Voici quelques extraits de la pensée de Nicolas Hulot :

Au fil des décennies, s’est forgé un mode de vie fondé sur la voiture. Au vu des tendance actuelles, le nombre d’automobiles en circulation sur la planète pourrait doubler d’ici à 2020. En 2010, 1 015 000 de voitures ont été recensées aux quatre coins du monde, contre 980 millions en 2009. Plus de 1 milliard pour 7 milliards d’habitants. Aux Etats-Unis, royaume de la motorisation, le ratio culmine à 1 véhicule pour 1,3 Américains bébés compris. Ce modèle est aujourd’hui remis en question.

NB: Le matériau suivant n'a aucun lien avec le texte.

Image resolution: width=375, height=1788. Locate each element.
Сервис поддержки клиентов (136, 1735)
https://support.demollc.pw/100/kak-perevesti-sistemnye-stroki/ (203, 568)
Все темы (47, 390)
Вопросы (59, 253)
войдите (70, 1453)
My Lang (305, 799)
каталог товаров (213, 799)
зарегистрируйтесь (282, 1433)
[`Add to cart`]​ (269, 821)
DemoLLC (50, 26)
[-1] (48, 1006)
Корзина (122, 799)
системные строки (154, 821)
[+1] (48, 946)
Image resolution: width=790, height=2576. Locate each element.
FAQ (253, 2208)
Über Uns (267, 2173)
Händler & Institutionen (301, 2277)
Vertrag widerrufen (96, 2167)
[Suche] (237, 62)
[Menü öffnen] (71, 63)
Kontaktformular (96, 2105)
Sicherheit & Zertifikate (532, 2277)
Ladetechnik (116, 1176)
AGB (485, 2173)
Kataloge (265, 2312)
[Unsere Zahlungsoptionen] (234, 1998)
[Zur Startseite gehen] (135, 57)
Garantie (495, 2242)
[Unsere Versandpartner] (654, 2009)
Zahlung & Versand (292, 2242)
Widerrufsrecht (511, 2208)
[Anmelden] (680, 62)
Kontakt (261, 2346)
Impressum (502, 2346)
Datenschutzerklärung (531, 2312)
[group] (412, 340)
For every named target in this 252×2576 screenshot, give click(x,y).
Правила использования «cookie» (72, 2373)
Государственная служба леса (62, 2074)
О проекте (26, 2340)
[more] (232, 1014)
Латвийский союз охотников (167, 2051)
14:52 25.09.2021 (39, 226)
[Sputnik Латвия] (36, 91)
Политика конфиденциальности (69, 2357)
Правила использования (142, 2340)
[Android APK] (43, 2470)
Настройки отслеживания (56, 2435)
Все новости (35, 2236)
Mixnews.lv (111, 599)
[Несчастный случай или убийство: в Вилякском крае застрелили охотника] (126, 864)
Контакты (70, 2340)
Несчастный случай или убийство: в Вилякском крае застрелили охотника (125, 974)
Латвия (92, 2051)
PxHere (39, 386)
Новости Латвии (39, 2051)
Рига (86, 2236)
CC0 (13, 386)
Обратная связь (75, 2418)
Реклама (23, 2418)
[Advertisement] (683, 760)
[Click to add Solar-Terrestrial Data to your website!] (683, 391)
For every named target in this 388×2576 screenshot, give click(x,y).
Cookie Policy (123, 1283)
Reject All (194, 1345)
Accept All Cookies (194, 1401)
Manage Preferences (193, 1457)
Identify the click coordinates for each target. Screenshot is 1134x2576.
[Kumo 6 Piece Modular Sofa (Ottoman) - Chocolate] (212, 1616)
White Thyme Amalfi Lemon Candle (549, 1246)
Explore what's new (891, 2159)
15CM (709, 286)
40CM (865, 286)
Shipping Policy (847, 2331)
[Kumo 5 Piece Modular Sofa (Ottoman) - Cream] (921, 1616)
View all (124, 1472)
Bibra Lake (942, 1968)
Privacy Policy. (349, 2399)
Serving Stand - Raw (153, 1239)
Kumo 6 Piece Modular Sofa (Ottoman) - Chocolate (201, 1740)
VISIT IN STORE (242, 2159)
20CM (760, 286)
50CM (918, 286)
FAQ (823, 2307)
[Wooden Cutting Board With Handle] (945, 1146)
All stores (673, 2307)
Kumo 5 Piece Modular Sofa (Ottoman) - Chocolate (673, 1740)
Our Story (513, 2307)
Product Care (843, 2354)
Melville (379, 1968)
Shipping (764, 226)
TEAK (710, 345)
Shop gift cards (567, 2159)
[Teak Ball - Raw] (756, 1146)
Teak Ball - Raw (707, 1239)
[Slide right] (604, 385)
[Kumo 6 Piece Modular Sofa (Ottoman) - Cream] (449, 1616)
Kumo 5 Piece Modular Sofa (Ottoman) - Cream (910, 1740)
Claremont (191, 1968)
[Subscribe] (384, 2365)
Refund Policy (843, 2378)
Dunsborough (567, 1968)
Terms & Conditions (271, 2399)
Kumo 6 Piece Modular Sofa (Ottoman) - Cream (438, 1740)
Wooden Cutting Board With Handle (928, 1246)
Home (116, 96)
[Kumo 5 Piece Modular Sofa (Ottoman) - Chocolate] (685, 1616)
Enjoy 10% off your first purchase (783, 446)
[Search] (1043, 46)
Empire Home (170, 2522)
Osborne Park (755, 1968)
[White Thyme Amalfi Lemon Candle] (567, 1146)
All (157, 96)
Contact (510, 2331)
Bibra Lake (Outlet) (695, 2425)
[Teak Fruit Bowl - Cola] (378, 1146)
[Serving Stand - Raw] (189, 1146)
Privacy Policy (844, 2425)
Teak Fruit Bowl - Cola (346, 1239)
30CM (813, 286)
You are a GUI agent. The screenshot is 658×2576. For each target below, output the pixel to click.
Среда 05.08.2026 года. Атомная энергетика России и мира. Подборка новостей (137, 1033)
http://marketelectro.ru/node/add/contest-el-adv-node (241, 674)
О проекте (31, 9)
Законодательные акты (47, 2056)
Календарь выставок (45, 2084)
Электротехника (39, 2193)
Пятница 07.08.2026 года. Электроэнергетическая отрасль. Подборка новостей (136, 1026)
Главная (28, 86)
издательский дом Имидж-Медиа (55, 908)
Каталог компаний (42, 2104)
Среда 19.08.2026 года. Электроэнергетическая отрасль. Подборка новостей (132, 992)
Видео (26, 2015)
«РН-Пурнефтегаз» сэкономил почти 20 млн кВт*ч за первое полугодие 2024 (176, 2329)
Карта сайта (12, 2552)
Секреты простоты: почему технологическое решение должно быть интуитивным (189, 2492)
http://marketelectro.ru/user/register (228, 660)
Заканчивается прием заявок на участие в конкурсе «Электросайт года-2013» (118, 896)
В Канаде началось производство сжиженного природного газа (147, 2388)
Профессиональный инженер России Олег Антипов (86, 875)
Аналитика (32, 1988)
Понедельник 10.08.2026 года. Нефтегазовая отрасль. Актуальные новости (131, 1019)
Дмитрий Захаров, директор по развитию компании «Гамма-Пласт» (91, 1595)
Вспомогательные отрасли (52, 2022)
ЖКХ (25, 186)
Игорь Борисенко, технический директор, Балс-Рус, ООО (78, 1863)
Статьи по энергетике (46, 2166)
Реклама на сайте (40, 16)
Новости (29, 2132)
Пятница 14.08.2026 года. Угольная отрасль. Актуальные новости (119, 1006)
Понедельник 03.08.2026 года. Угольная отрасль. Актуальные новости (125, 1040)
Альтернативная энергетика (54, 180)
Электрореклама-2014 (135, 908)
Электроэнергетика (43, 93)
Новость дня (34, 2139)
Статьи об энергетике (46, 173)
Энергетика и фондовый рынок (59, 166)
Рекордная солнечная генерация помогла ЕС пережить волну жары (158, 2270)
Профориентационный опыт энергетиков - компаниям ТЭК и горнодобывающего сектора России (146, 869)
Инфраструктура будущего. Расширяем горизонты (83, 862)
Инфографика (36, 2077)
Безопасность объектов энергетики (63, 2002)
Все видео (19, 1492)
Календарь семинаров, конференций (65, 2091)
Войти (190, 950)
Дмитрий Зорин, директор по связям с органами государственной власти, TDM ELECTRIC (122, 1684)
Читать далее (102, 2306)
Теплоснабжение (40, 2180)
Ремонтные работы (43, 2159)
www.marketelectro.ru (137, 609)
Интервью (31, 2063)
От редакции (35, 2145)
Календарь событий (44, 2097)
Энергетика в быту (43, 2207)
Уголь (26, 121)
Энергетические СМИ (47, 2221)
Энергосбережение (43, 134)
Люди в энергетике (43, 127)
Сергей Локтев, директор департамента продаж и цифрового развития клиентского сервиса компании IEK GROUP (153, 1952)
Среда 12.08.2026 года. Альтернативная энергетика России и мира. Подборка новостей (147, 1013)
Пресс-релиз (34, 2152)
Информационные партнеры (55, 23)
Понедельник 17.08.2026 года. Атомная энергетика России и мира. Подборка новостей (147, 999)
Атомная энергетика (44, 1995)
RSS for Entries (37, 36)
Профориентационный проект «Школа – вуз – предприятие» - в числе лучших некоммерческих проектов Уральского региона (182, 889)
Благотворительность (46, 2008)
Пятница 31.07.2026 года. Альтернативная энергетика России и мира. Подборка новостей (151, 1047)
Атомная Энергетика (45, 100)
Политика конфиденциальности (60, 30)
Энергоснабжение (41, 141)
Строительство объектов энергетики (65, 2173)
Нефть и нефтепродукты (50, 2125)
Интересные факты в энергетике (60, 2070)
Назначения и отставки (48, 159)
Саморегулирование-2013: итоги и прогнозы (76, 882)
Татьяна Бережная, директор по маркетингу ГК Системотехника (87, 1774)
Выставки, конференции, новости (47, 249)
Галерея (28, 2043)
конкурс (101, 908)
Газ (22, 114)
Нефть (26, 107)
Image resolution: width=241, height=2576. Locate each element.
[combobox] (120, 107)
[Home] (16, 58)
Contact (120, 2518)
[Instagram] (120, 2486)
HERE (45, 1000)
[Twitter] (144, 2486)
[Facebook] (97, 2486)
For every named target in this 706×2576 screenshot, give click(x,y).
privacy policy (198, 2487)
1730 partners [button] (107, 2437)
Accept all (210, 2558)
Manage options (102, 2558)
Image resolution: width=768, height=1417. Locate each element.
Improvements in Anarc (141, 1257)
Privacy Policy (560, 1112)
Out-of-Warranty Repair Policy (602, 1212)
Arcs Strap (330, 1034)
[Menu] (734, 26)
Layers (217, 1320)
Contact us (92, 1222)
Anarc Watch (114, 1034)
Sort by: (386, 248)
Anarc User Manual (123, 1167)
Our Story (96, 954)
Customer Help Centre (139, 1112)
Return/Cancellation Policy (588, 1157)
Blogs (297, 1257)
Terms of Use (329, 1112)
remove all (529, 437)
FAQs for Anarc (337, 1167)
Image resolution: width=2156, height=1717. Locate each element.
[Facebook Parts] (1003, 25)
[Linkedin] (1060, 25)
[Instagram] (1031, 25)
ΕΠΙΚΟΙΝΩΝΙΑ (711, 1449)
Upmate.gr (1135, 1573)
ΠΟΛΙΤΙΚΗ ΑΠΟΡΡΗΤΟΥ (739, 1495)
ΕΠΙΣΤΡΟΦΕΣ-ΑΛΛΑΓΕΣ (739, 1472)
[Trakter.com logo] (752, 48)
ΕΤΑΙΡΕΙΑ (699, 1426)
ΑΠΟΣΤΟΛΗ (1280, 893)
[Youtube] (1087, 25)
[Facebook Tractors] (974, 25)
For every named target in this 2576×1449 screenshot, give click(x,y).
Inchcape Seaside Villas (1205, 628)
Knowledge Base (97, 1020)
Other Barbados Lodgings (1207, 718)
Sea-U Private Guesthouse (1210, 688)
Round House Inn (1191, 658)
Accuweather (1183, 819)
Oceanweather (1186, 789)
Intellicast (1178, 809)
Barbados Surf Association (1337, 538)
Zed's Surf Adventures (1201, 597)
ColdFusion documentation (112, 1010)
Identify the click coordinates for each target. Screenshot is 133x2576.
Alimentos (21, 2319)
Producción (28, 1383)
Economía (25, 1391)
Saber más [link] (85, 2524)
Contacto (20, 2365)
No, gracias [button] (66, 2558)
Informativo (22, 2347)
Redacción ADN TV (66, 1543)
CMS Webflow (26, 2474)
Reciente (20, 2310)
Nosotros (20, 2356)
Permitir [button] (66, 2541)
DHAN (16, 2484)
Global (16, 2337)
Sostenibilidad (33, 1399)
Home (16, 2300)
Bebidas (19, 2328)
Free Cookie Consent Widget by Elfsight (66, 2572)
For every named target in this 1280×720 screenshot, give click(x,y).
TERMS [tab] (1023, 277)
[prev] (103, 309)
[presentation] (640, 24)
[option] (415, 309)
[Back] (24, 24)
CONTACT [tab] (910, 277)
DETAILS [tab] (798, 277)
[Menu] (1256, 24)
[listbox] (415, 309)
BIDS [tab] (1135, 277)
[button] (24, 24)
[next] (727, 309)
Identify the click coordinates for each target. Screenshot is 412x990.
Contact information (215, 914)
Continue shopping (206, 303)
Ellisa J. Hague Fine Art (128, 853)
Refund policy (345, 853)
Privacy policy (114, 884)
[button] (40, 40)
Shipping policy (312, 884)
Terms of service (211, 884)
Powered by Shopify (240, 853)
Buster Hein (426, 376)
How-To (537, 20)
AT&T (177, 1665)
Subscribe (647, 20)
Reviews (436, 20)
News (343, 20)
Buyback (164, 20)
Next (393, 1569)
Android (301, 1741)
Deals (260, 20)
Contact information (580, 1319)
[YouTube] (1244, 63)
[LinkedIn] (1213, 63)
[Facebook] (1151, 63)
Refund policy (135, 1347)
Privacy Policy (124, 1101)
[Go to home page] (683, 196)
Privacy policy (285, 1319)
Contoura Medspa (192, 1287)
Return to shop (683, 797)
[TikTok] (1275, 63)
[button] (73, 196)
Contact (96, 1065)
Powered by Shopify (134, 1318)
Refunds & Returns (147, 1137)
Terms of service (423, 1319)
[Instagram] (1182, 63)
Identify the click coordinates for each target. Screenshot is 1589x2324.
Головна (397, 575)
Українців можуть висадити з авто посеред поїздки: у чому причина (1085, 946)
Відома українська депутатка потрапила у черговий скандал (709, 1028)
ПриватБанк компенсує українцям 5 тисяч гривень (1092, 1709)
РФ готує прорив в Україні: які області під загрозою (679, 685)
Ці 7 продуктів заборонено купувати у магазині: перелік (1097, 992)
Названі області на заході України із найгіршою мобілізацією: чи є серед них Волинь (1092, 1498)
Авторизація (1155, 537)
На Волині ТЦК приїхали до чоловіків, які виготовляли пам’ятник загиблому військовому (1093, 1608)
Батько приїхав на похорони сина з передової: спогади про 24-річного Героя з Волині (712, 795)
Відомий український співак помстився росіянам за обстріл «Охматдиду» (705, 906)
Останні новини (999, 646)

Moteur du dynamisme économique et de la mobilité individuelle, le trafic routier se présente en même temps comme une des causes principales du fameux effet de double ciseau : raréfaction de la ressource pétrolière d’une part et aggravation de l’effet de serre d’autre part. Il n’y a pas de mystère, c’est à la déconstruction de ce monopole routier qu’il faut travailler. Quand j’entends qu’on veut installer un circuit de Formule 1 durable à proximité de Paris, j’ai un peu la nausée. Mais je refuse de participer aux manifestations du genre « la journée sans voitures ». C’était bien au début pour alerter la population, mais maintenant il faut passer à l’action. En matière automobile, les réglementations nécessaires sont faciles à mettre en œuvre et à être comprises de l’opinion (réduction des vitesses ou seuil d’émission de 80 g de CO2 par kilomètre, par exemple). Il y a des limites à fixer mais nous n’allons pas interdire totalement les voitures. Par contre nous pourrions bannir celles qui roulent à plus de 130 km/h.

Voici mon projet exposé dans le Pacte écologique de 2006. L’activité des transports, dans laquelle le secteur routier se taille la part du lion (89 % des déplacements de personnes et 80 % du trafic de marchandises) progresse en France deux fois plus vite que l’activité économique générale. En développant un système global fondé sur la mobilité, la prééminence du transport routier façonne désormais tout le fonctionnement de la société. Toute rationalité semble exclue de nos déplacements en voiture. Alors que la vitesse admise est limité, 88 % des automobiles vendues aujourd’hui en France peuvent dépasser 170 km/h, un tiers pouvant même rouler à plus de 200 km/h. Comme le moteur d’une voiture est réglé en fonction de sa vitesse maximale, on consomme plus de carburant, on dérègle davantage le climat. Il faut diminuer la puissance des automobiles mises en vente pour les rendre conformes aux limitations de vitesse (qui sont aussi des exigences de sécurité). Comme la réglementation technique des automobiles relève de la législation européenne (avis du Conseil d’État de juillet 2006), c’est au niveau de l’Union européenne que la décision doit être prise. A l’évidence, tous les États européens sont soumis aux mêmes impératifs de changements climatiques et de raréfaction des ressources pétrolières. Cette mesure pourrait s’accompagner d’une réduction de la vitesse maximale autorisée, la France faisant partie des pays européens où elle est la plus élevée. La vérité des prix doit aussi s’appliquer à l’automobiliste avec la restauration de la vignette, impôt écologique par excellence. Depuis sa suppression incohérente, de timides initiatives ont été prises dans ce sens. Mais leur aspect dissuasif reste dérisoire. On peut offrir aux communes la possibilité légale d’instaurer un péage urbain. On doit aussi mettre en place un péage kilométrique pour les poids lourds, comme en Allemagne et en Autriche.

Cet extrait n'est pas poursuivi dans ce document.